Rishi Sunak, the chancellor, is next week expected to announce a change in pension tax rules which will allow those earning more than £110,000 a year to pay more into their pensions and benefit from tax relief.
Currently, savers can benefit from tax breaks on what they pay into their pension, or how much their benefits can grow, up to a maximum of £40,000 a year. Savings that breach this limit are subject to tax charges at the same rate as the individual pays income tax.
But those earning more than £110,000 are at risk of having their tax-free limit shrink from £40,000 to £10,000.
The Budget, however, is expected to raise this threshold from £110,000 to £150,000, meaning fewer are at risk of tax charges for allowance breaches.
Mr Sunak’s move aims to address concerns about the impact of the so-called annual allowance taper on the NHS. Thousands of senior doctors have been turning down extra work that will put them at risk of six-figure pension tax bills.
“By raising the threshold for testing whether the taper applies from £110,000 to £150,000, doctors (and others in a similar position) will have greater clarity over whether they risk being hit by the taper,” said Tom McPhail, head of policy with Hargreaves Lansdown, the investment manager.
“Anyone whose income goes over £150,000 will still be caught, but for those in no-man’s land with an income of over £110,000, below £150,000 but with additional ‘income’ such as pension rights and investment income which could tip them over £150,000, it should now be easier to avoid the taper.”
Hargreaves Landown estimates the rise in the taper threshold from £110,000 to £150,000 would mean an individual with taxable earnings of £115,000, adjusted income of £180,000, and pension accrual of £65,000, would see their tax bill reduce by £6,000.
The measure comes after the British Medical Association and NHS leaders raised concerns with the Treasury about the impact of the tapered annual allowance on the health service.
The tapered allowance was introduced in 2016 to curb tax breaks given to higher earners on their pension contributions.
How does the taper work?
Currently, once someone’s income exceeds £110,000, they are assessed to see whether they are subject to the annual allowance taper.

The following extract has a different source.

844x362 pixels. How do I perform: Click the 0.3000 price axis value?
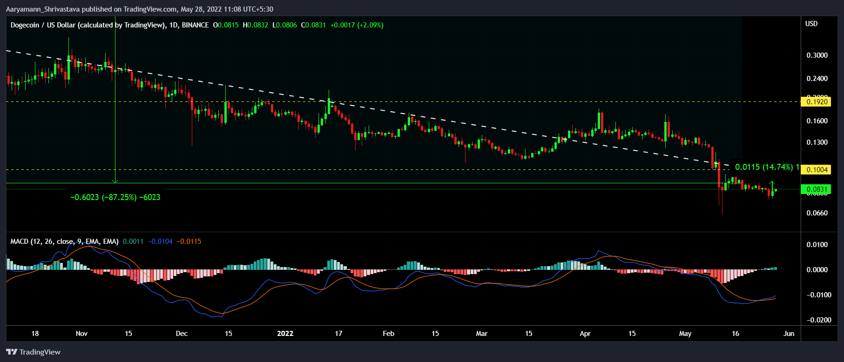click(x=817, y=55)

Their earned income is added together with their investment income and any pension contributions they receive from their employer.
If this total exceeds £150,000, then their annual allowance is reduced, at a rate of £1 for every £2 earned, until they hit an income of £210,000. At this point their annual allowance is £10,000 a year.

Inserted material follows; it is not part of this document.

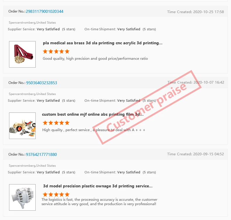Click the assorted 3D printed models thumbnail

pos(23,126)
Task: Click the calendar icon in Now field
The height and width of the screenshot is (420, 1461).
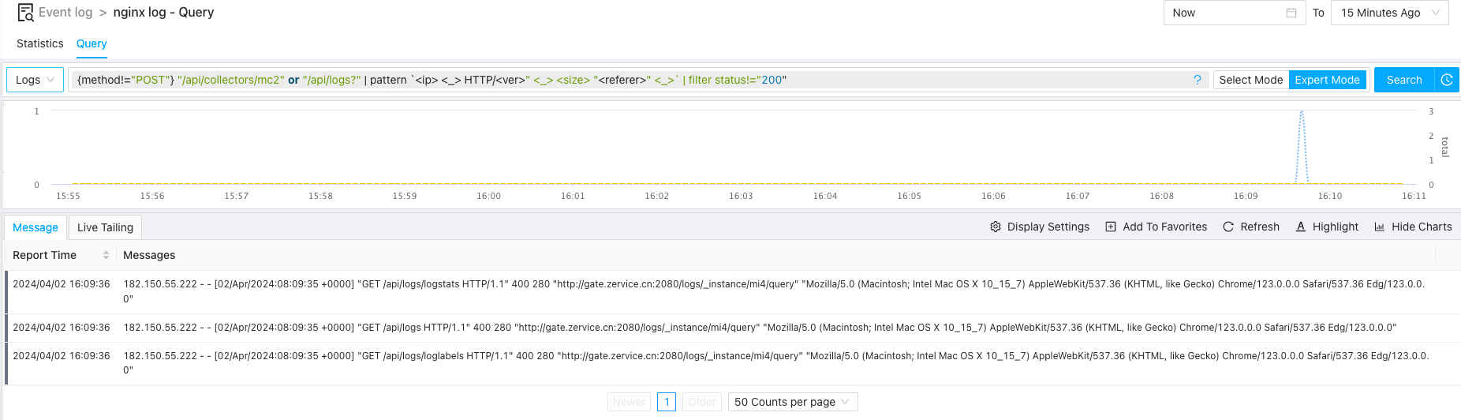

However, complex rules around the operation of the taper have meant that doctors earning more than £110,000 and doing additional hours, or taking on promotions, have been landed with substantial tax charges for breaching their tapered annual allowance.
The only method many senior doctors have had to control the risk of taper tax bills has been to turn down additional work, putting pressure on the NHS.
Pensions experts said the Budget measure would not solve the problems of the taper for high earners saving into defined benefit-style pension schemes such as the NHS, where it is much harder to predict how much pensions will grow each year.
“The structure of schemes like the NHS pension means it is impractical to revise down contributions to avoid the tax penalty, and workers are often choosing to cut their hours instead,” said Graham Crossley, head of development in the dental and medical division at Quilter Financial Advisers.
“It’s likely that the thinking behind this move is that the taper tinker will move the cliff edge away for most doctors. However, this is adding complexity to an already overcomplicated system.”
Michael Martin, head of the private client team at 7IM, said: “It’s not the tax that’s the problem with the pensions taper, it’s working out the tax bill.
“They say there’s only one thing worse than a tax bill, and that’s getting an unexpected one. The way the taper is applied, you can’t work it out and plan your finances around it.”